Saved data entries
******

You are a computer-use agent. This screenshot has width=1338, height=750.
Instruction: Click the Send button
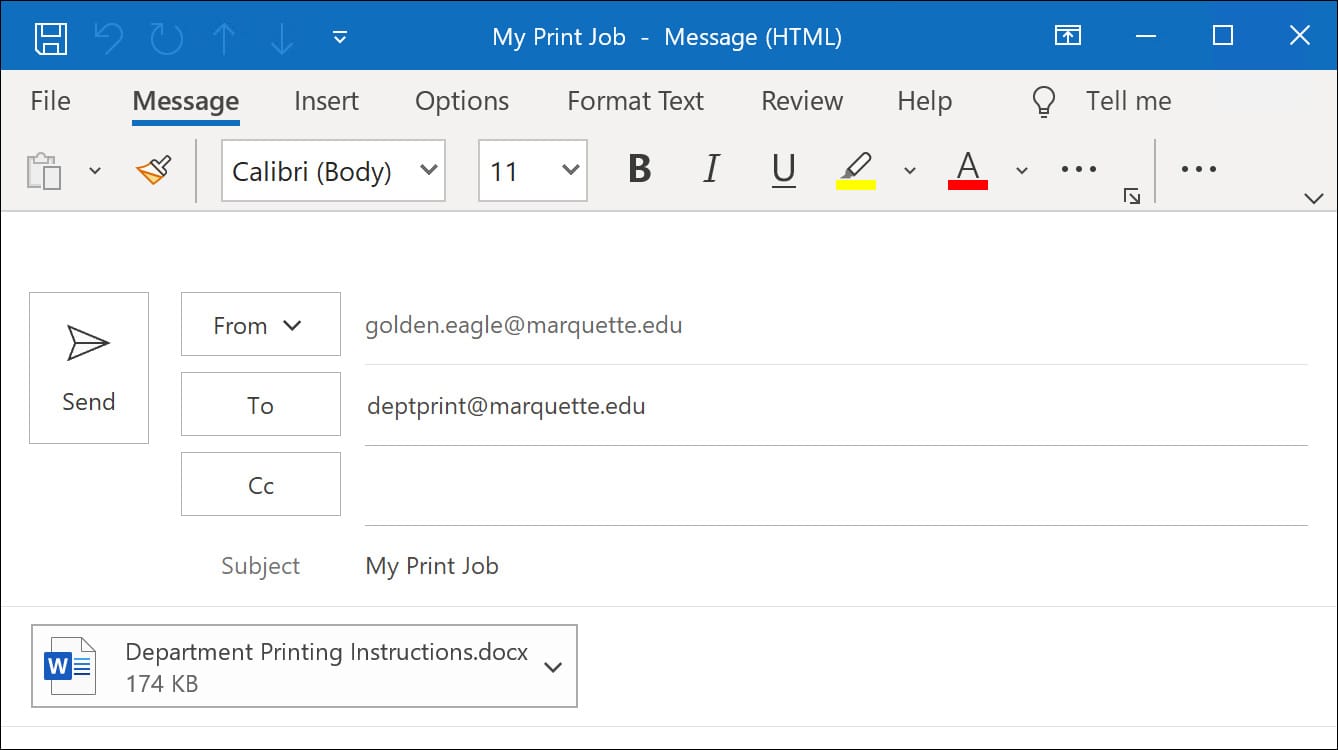pos(88,367)
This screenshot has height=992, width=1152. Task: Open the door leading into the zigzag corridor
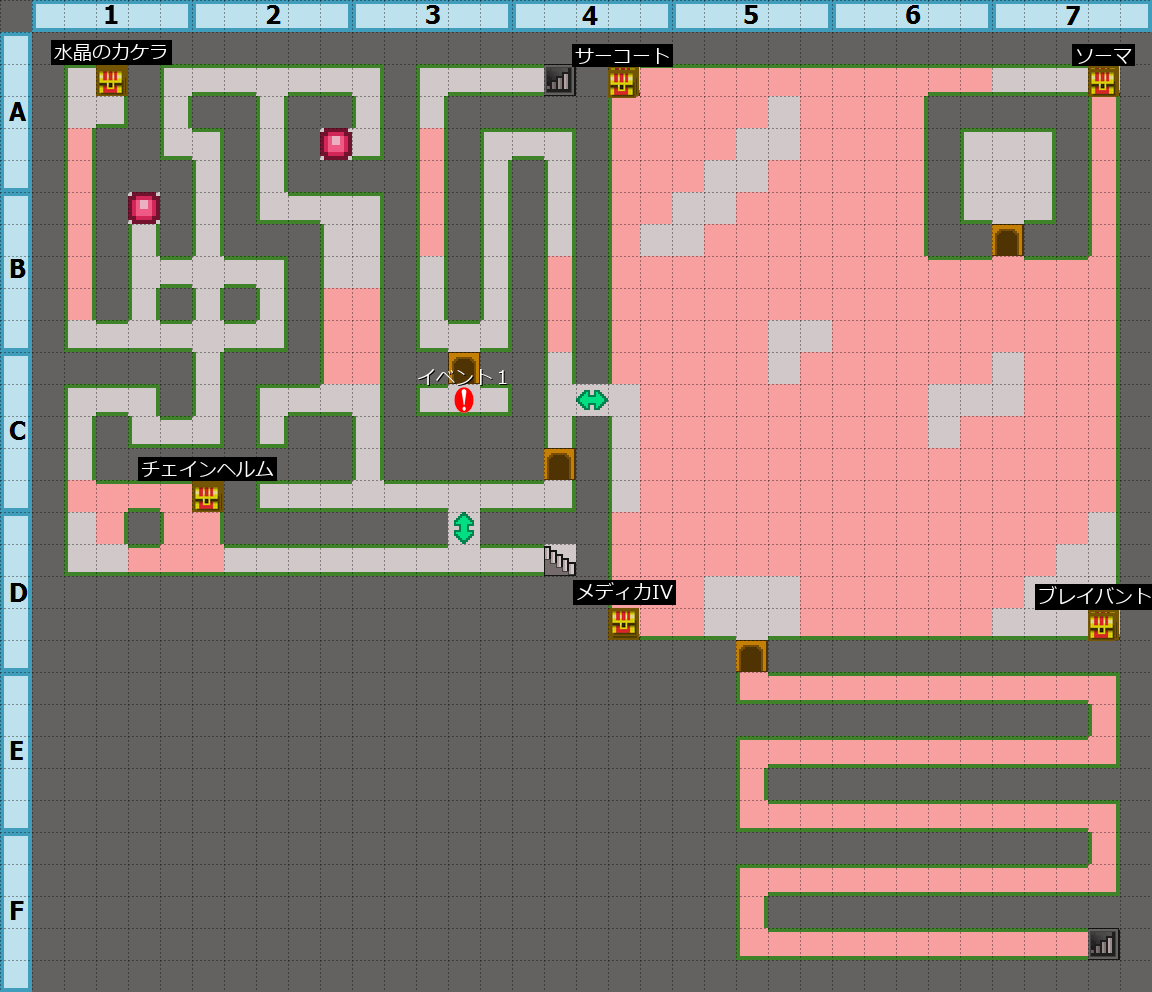752,656
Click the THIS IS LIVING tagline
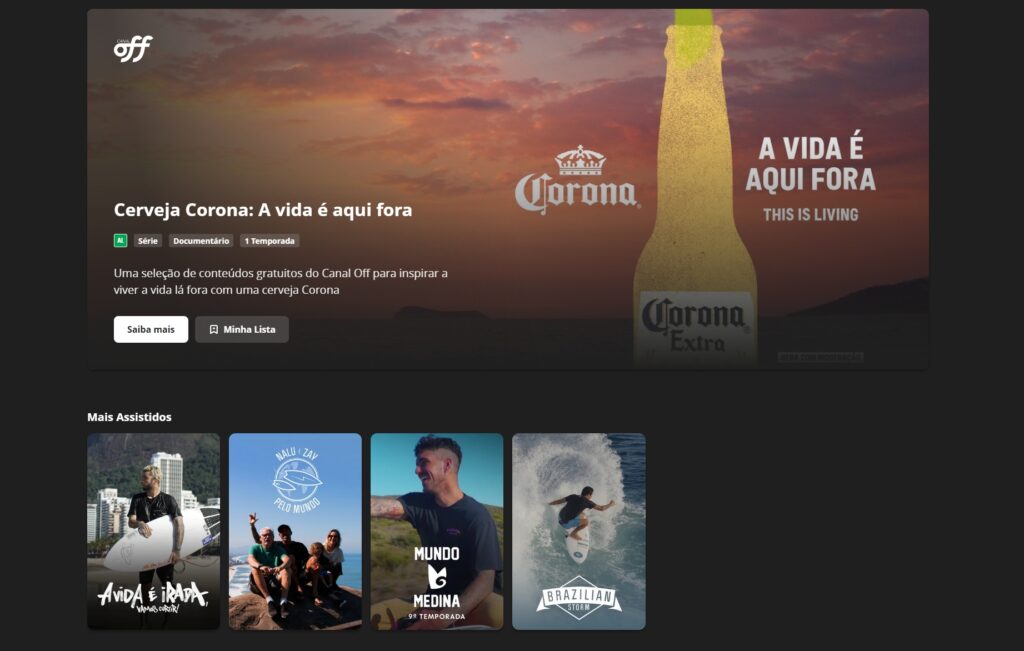The width and height of the screenshot is (1024, 651). click(810, 215)
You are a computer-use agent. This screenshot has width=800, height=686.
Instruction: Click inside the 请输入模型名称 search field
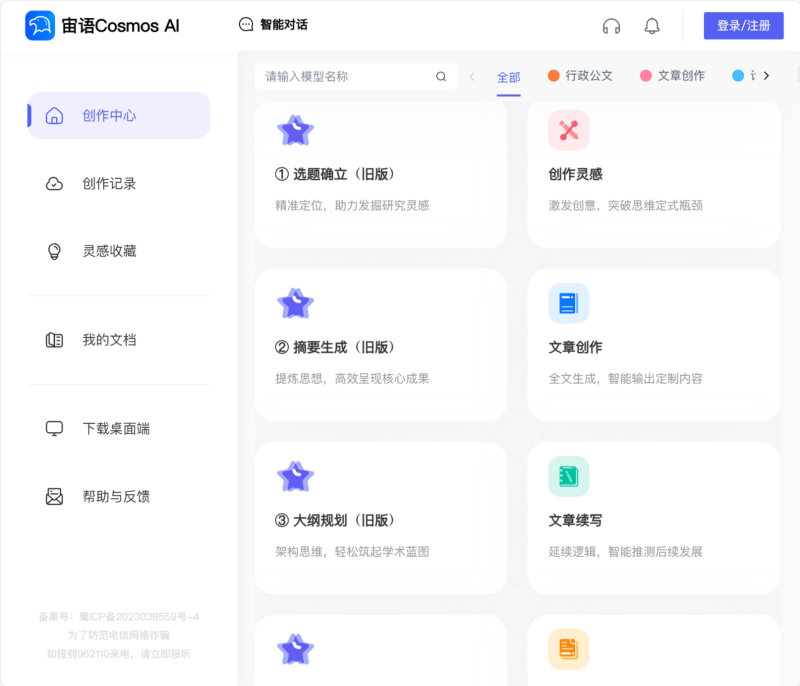click(x=340, y=75)
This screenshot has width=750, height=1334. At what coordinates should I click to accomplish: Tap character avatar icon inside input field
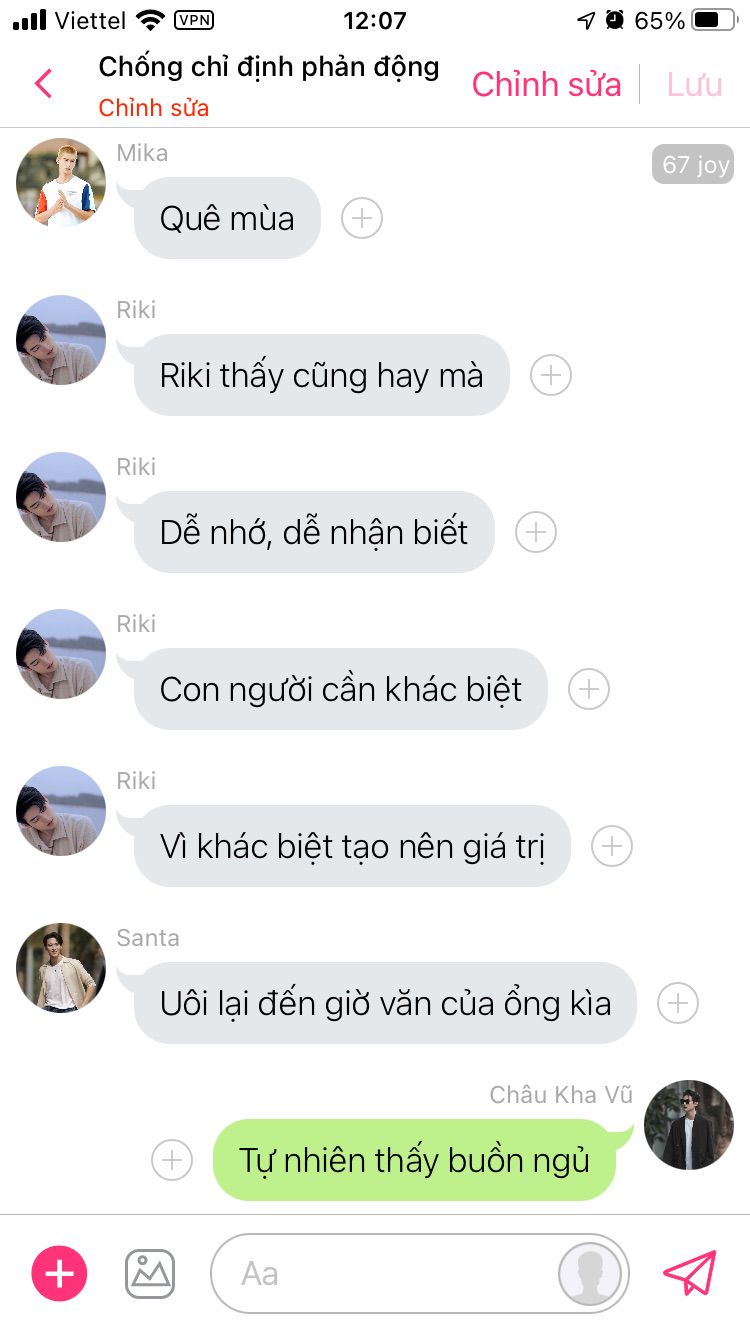[590, 1274]
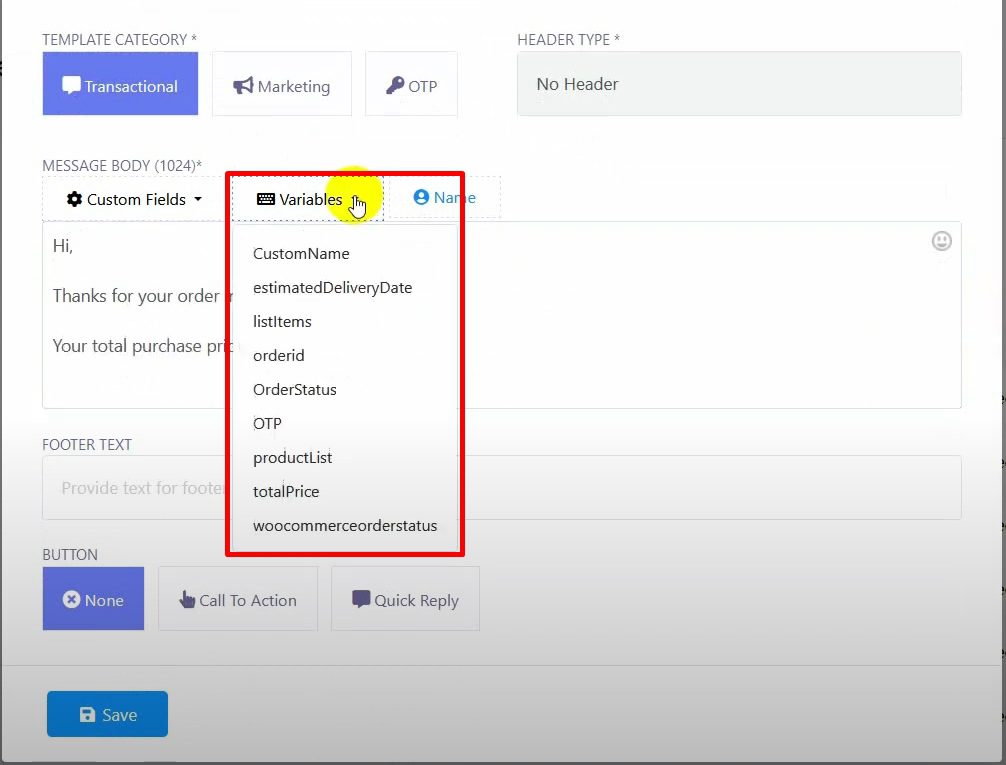
Task: Choose the Marketing template category
Action: click(x=282, y=86)
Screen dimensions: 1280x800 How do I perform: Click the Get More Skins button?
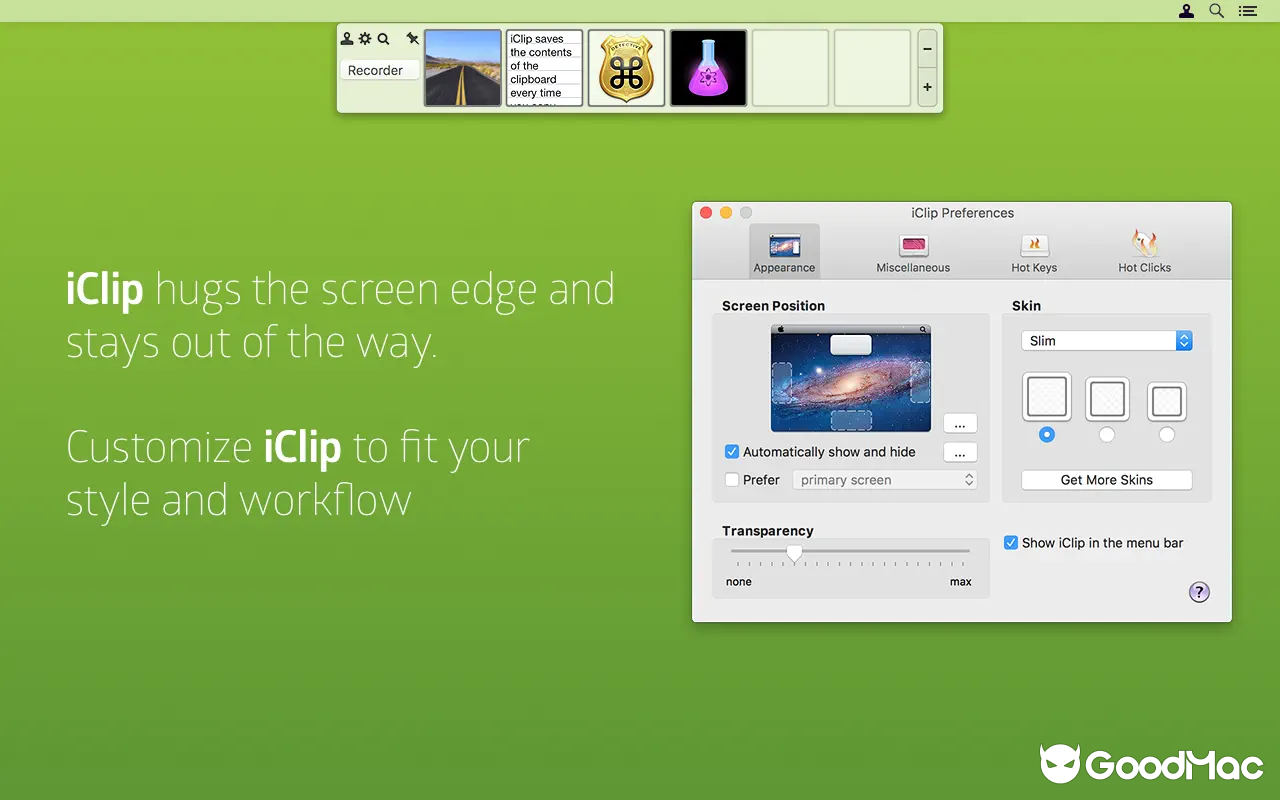click(x=1106, y=480)
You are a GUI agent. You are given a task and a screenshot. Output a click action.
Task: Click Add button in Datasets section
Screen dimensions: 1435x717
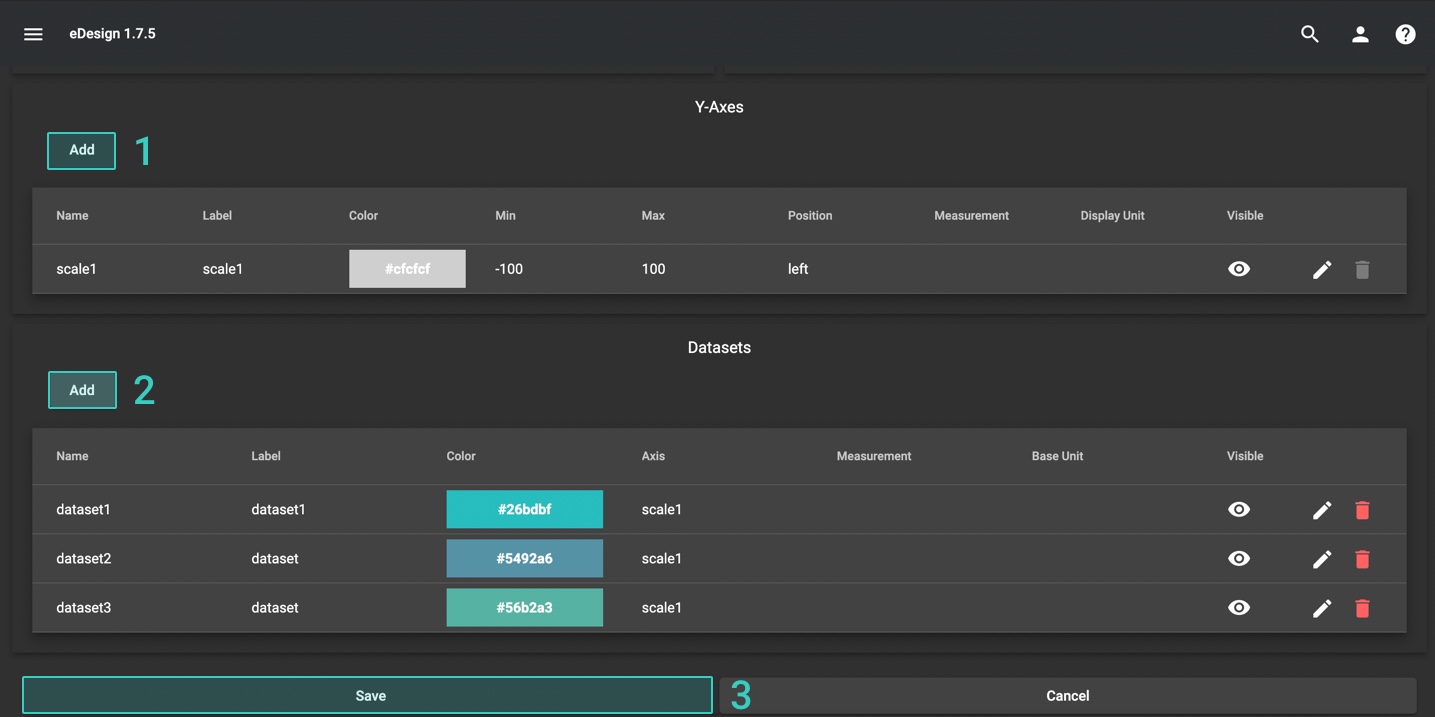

******

The answer must consist of every line from the data that contains the word "agent".

You are a computer-use agent. This screenshot has width=1338, height=750.
You are a computer-use agent. This screenshot has width=800, height=686.
You are a GUI agent. You are given a task and a screenshot. Output a click action.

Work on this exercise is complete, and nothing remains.